[WORK ORDER]:
Below are some records; quote exactly the lines from the one that contains "MilBases.com (141, 23)" through the one that contains "Directory (605, 339)", inclusive, and no others.

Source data

******

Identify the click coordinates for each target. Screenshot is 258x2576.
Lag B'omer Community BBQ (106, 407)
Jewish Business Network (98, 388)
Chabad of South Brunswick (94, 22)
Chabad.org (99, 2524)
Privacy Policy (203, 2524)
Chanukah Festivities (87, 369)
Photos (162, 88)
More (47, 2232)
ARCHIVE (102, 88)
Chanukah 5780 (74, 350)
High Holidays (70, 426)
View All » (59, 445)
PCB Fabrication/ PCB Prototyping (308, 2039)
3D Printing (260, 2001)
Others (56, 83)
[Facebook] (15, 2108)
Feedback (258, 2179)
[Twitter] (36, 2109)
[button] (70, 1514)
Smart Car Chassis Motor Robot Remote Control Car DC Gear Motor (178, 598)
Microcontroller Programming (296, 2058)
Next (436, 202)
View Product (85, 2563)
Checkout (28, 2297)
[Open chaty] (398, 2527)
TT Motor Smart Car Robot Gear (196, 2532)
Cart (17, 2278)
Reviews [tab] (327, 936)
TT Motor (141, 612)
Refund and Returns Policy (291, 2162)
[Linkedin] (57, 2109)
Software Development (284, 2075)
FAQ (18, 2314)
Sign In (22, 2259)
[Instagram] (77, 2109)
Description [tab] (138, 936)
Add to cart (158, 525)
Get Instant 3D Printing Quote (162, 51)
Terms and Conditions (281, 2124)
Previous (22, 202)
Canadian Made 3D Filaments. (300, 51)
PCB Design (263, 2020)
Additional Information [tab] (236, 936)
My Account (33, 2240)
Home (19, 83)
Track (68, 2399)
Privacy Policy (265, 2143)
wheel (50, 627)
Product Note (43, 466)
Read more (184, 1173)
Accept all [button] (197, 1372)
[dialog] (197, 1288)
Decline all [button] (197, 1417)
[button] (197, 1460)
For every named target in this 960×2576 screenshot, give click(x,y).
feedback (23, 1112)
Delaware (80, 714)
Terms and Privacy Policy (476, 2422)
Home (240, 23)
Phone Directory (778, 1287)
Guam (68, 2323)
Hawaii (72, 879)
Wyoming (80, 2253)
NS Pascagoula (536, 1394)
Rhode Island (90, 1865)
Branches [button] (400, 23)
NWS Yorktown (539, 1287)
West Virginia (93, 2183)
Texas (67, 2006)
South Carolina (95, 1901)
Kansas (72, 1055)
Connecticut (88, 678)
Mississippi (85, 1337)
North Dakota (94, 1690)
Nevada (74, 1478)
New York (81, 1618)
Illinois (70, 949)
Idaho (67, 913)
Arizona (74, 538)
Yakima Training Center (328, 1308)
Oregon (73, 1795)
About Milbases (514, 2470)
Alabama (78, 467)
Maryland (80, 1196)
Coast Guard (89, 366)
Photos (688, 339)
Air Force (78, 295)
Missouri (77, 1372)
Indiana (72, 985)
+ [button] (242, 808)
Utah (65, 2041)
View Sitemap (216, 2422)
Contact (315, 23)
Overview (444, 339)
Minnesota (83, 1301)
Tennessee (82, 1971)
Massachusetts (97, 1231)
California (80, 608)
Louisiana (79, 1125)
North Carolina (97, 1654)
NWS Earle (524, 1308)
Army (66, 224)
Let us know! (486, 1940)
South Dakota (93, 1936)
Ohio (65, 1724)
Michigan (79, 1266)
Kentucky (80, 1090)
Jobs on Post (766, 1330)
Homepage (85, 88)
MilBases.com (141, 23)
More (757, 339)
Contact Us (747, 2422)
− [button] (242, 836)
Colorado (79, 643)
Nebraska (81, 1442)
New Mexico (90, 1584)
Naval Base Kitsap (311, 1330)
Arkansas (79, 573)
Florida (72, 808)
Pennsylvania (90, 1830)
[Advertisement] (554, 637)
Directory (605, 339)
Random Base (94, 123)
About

******

[RESULT OF THE TASK]:
MilBases.com (141, 23)
More (757, 339)
Contact Us (747, 2422)
− [button] (242, 836)
Colorado (79, 643)
Nebraska (81, 1442)
New Mexico (90, 1584)
Naval Base Kitsap (311, 1330)
Arkansas (79, 573)
Florida (72, 808)
Pennsylvania (90, 1830)
[Advertisement] (554, 637)
Directory (605, 339)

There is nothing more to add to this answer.